Search code examples
pythonpostgresqlsqlalchemy

Multithreading in ThreadPoolExecutor: couldn't see raised exceptions


I am trying to enter many entries in a Postgres database. To speed things up, since all individual actions are simple, I wanted to multithread the insert job. The thing that I can't wrap my head around is that each run through the list of 10,000 entries I want to add usually adds around 5, 10, or 20 entries maybe, and finishes without failing or producing any error.

The code looks like this: (I've left out column and Table specifications, if they seem helpful, I can add a more detailed code example).

engine = create_engine(DATABASE_URI)
Session = scoped_session(sessionmaker(bind=engine))

def write_entry(information):
    session = Session()
    one_new_entry = ATypeOfEntry(
        a_field = information
    )
    Session.add(one_politician)
    Session.commit() 
    Session.remove()

if __name__ == "__main__":
    list_of_information = get_list_of_information()
    
    with tqdm(total=len(list_of_members_and_wikidata)) as pbar:
        
        with concurrent.futures.ThreadPoolExecutor(max_workers= 10) as executor:
            futures = [executor.submit(write_entry, information) for entry in list_of_information]
            
            for future concurrent. futures.as_completed(futures):
                pbar.update()

The SQL output then looks like this.

INSERT INTO entry_table ("information") VALUES (%(information)s) RETURNING entry.id

This is want I am looking for, except that after the run, it should contain as many INSERT statements as I have entries added to the list, not for example 250 like my last run. tqdm happily finishes, meaning that like this, I'd have to run the script a great number of times to catch every last entry.

I have verified that the function individually works when I call it, so it seems it has to do something with the multithreading setup. I tried changing settings for connection pooling of SQL-Alchemy, the number of workers for the ThreadPoolExecutor, but if they affect it, they seem to at least not solve the issue.

I thought it might have to do something with my general connection settings, so I've cloned the whole DB to my hard drive, but I am seeing the same behaviour there.

Confused about what is happening; advice on triaging further would already be appreciated since I don't know where to look.


Solution

  • I think you have an exception in the write_entry if you don't call result() it won't be raised. You can also call future.exception() to check if one occurred. So everything "completed" but nothing was written because the calls all failed with exceptions.

    In your example you have one_new_entry but then add one_politician. So I think maybe it is something along those lines (ie. an exception is raised but not checked for).
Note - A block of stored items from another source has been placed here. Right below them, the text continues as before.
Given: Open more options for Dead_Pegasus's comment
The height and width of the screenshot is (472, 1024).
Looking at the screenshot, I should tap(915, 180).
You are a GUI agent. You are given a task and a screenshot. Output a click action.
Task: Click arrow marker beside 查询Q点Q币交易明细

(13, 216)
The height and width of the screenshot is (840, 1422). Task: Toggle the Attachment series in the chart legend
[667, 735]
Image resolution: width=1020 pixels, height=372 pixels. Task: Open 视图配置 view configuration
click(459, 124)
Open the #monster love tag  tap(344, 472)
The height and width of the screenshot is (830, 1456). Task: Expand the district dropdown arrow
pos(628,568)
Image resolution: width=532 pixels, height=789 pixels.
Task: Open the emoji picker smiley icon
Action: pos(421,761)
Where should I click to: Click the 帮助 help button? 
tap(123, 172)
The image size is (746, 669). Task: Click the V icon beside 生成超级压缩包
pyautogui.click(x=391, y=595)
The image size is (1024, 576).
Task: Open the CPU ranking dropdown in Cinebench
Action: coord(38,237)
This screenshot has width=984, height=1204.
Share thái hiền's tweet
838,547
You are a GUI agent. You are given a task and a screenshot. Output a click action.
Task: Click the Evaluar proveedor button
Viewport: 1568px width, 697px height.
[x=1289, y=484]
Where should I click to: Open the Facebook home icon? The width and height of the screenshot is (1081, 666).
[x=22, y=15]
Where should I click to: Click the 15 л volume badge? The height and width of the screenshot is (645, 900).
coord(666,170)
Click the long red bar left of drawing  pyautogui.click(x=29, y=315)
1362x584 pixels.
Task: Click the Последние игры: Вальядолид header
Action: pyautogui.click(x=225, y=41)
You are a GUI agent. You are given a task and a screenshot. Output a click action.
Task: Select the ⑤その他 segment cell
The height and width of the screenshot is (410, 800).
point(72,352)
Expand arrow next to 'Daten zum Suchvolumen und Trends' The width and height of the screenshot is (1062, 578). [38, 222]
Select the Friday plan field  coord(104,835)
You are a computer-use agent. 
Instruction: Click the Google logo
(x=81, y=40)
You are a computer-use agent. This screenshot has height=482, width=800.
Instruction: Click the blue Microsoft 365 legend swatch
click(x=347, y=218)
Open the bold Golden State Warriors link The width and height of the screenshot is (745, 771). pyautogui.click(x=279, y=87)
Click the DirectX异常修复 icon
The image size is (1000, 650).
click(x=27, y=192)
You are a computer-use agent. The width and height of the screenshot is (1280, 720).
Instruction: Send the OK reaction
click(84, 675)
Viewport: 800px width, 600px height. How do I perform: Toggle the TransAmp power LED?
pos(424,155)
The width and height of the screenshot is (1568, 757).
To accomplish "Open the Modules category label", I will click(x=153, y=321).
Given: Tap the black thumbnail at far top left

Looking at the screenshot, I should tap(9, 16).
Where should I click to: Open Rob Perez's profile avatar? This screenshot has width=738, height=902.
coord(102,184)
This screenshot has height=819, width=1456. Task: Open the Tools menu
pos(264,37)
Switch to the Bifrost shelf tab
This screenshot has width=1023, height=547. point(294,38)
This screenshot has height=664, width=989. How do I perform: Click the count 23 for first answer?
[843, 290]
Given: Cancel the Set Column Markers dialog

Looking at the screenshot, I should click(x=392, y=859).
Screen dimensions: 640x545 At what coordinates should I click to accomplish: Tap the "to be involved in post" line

    concurrent.futures.Future.exception

    Here is an example that writes an integer field.

    import sys
    from sqlalchemy import (
        create_engine,
        Integer,
    )
    from sqlalchemy.schema import (
        Column,
    )
    from sqlalchemy.sql import select, func
    from sqlalchemy.orm import (
        declarative_base,
        Session as NormalSession,
        scoped_session,
        sessionmaker,
    )
    import concurrent
    
    Base = declarative_base()
    
    
    username, password, db = sys.argv[1:4]
    
    
    class Entry(Base):
        __tablename__ = "entries"
        id = Column(Integer, primary_key=True)
        value = Column(Integer)
    
    
    engine = create_engine(f"postgresql+psycopg2://{username}:{password}@/{db}", echo=False)
    
    
    Base.metadata.create_all(engine)
    
    
    Session = scoped_session(sessionmaker(bind=engine))
    
    
    def write_entry(info):
        session = Session()
        entry = Entry(value=info)
        if info % 2 == 0:
            raise AssertionError("Info must be an odd number.")
        session.add(entry)
        session.commit()
        entry_id = entry.id
        Session.remove()
        return entry_id
    
    
    def get_list_of_information():
        return [i for i in range(100)]
    
    
    if __name__ == "__main__":
        list_of_information = get_list_of_information()
    
        with concurrent.futures.ThreadPoolExecutor(max_workers=10) as executor:
            future_to_info = {
                executor.submit(write_entry, info): info for info in list_of_information
            }
            for future in concurrent.futures.as_completed(future_to_info):
                info = future_to_info[future]
                try:
                    entry_id = future.result()
                except Exception as e:
                    print(e)
                    print(f"Failed to insert {info}")
                else:
                    print(f"Finished with {info} written to {entry_id}")
    
        with NormalSession(engine) as session:
            print(session.scalar(select(func.count(Entry.id))))
    

    Some of the output

    Failed to insert 94
    Finished with 73 written to 37
    Info must be an odd number.
    Failed to insert 96
    Finished with 79 written to 40
    Info must be an odd number.
    Failed to insert 98
    Finished with 81 written to 41
    Finished with 85 written to 43
    Finished with 99 written to 49
    Finished with 97 written to 48
    Finished with 93 written to 47
    Finished with 95 written to 50
    Finished with 91 written to 46
    Finished with 87 written to 44
    Finished with 89 written to 45
    Finished with 83 written to 42
    50